This article is more than 12 months old

A Singaporean who ran a business offering corporate services to clients mostly from China became the director of 980 companies.

On Dec 18, Xie Yong, 37, was sentenced to four weeks’ jail and fined $57,000 after he admitted to failing to exercise reasonable diligence in the proper discharge of his duties with two firms.

He pleaded guilty to a total of 18 charges under the Companies Act.

Deputy Public Prosecutor Janice See said Xie holds a master’s degree in professional accountancy from University College London in Singapore.

In 2013, he incorporated a company, Tox Technology, which he later renamed DD Corporate Services.

Xie was the director of the company. It started offering accounting and corporate services in 2019, including the incorporation of companies in Singapore.

“The accused was familiar with the duties of a director of a Singapore incorporated company, including the need to exercise reasonable diligence in the discharge of his duties as a director,” said DPP See.

Initially, DD’s clients were local companies, but Xie decided in 2020 to expand his reach to China and advertised his company’s corporate secretarial services on a Chinese online forum.

Following that, multiple Chinese agents contacted DD requesting the company’s services.

The clients were registered as directors and shareholders, with their firms using DD’s business address.

Apart from a simple online search to see if the clients were linked to criminal investigations, and checks on a Chinese website to see if their passports were valid, Xie took his agents’ words at face value.

He later admitted that he was not aware if his agents did any independent checks on the clients they referred.

Some time before May 2020, Xie became aware that he had been blacklisted by local banks in Singapore when it came to opening bank accounts for his clients.

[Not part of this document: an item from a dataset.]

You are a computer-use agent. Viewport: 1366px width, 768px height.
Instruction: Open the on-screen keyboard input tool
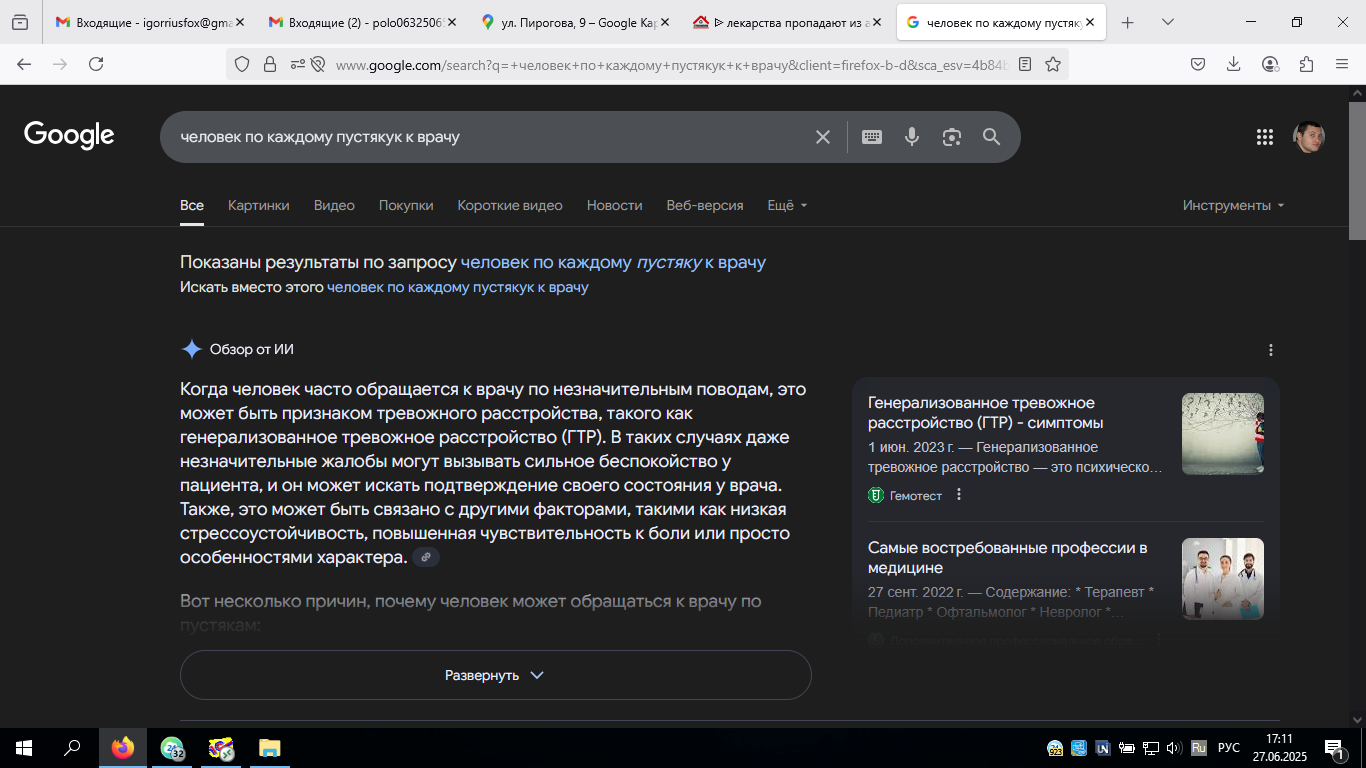(x=872, y=137)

He noticed that if he was listed as a director of a company he incorporated, the banks would reject the application to open a bank account.

He did not know why he was blacklisted and did not find out, but instead decided to get other people to stand as director for the companies he had incorporated for his clients.

Xie got to know a 51-year-old Chinese national and Singapore permanent resident named Lan Fang, and asked her to act as a “nominee director” for companies DD had set up for its clients, offering her $50 per post.

A company called Aurora Free Trading set up with Lan as nominee director was used to launder money from a scam targeting an Australian company and a 48-year-old Singaporean woman.

Investigations revealed that, as at January 2021, Xie was a director of 980 companies in Singapore, of which 831 were active and current appointments.

Lan was registered as a director of about 100 companies.